In November 2010, The New York Times’ “The Choice” blog featured the topic of net price calculators. The responses in the comments section varied widely, but all were telling.
Identifying herself as a college consultant, one reader wrote that she thinks “it sounds like one more gadget that may not be a real benefit to anyone.” Another commenter remarked, “This is yet another tool with variables that colleges can manipulate to look more appealing. No thanks.” And a third, identifying himself as a parent, asked: “What’s wrong with our own calculators? Ours showed us, in advance, that we needed to raise a couple of tens of thousands of dollars before we even thought about setting foot in college.”
As the deadline for HEOA compliance approaches for post-secondary institutions, it’s not yet clear if college-bound students are aware of the pending availability of net price calculators or whether they would ever be inclined to use or trust them. (That said, it is probably only a matter of time before the likes of U.S. News & World Report or The Princeton Review draws greater attention to NPCs via case studies or rankings, thereby putting them on the radars of more high school students and their families.)
Nevertheless, the cost of higher education is an issue for most families, and not one that is likely to go away any time soon. Will Congress’s net price calculator shed light on the issue and bring transparency to the issue of cost? Or will NPCs further increase public inquiries, confusion, and frustration?
Only time will tell, but colleges and universities would do well to prepare themselves for all eventualities. The HEOA mandate may be fulfilled by the deadline in October, but for most institutions, that’s when the real story begins.
Sidebar: If You Build It, Will They Use It?
Today’s consumers turn to calculators for other big purchases, like mortgages and automobiles. So will using a net price calculator (NPC) be a natural for college-bound students and their parents?
“Absolutely,” says Kevin Crockett, president and CEO of Noel-Levitz. “The demand for an NPC is on the rise.”
Crockett cites his company’s “E-Expectations 2010” survey of college-bound students. When asked to identify the value of interactive features on college websites, respondents ranked a “cost calculator” as the third most valuable feature, just behind online applications and campus visit request forms. Of the students polled, 68 percent said that cost calculators would add “a lot” or “extreme value” to a college website.
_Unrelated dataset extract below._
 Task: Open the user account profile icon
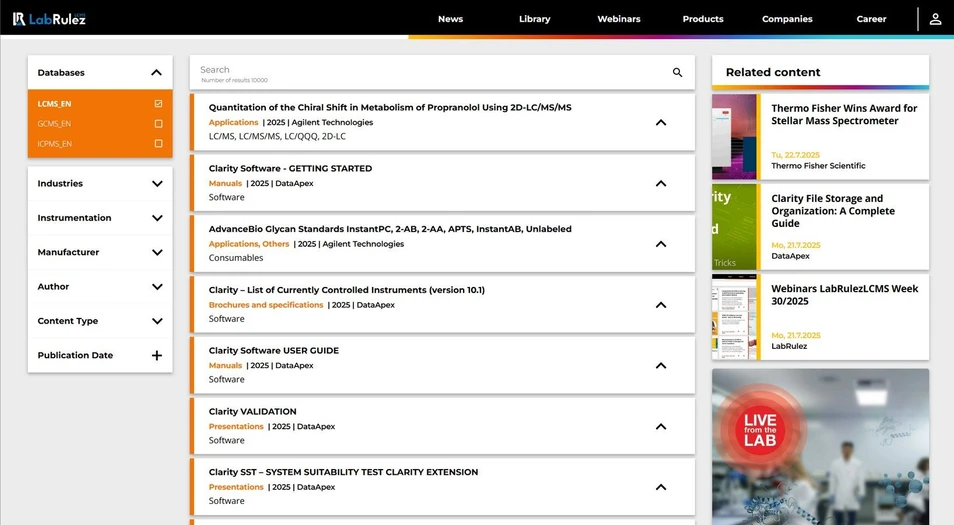pyautogui.click(x=935, y=19)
In practice, however, only 34 percent of those same respondents replied that they had ever used an online cost calculator. Similar results were published in the May 2010 edition of Art & Science Group’s “Student Poll,” which indicated that only 26 percent of high school seniors said they or their family had used an online calculator.
The “Student Poll” survey further revealed that calculator use varied by household income, with usage higher in the upper income brackets (25%) than in the lower income brackets (8%). In the highest income bracket families ($100,000 and up), parents are using the calculators; in the lowest income bracket families (those earning less than $40,000 a year), it’s the students, rather than their parents, who are accessing the calculators.
These findings don’t surprise Nancy Benedict, vice president for enrollment at Beloit College (Wisconsin). “The range of calculators out there now varies widely in sophistication, making it very difficult for families to trust the results or to understand affordability.” She hopes the NPC mandate will prompt colleges to expand upon the bare minimum required and provide calculators that will allow families to predict with a little more precision the actual cost of education.
“The cynical part of me expects there to be a lot of flurry and conversation when it’s launched,” says Benedict, “but then the NPC will lose its sparkle, and it will all go back to business as usual.”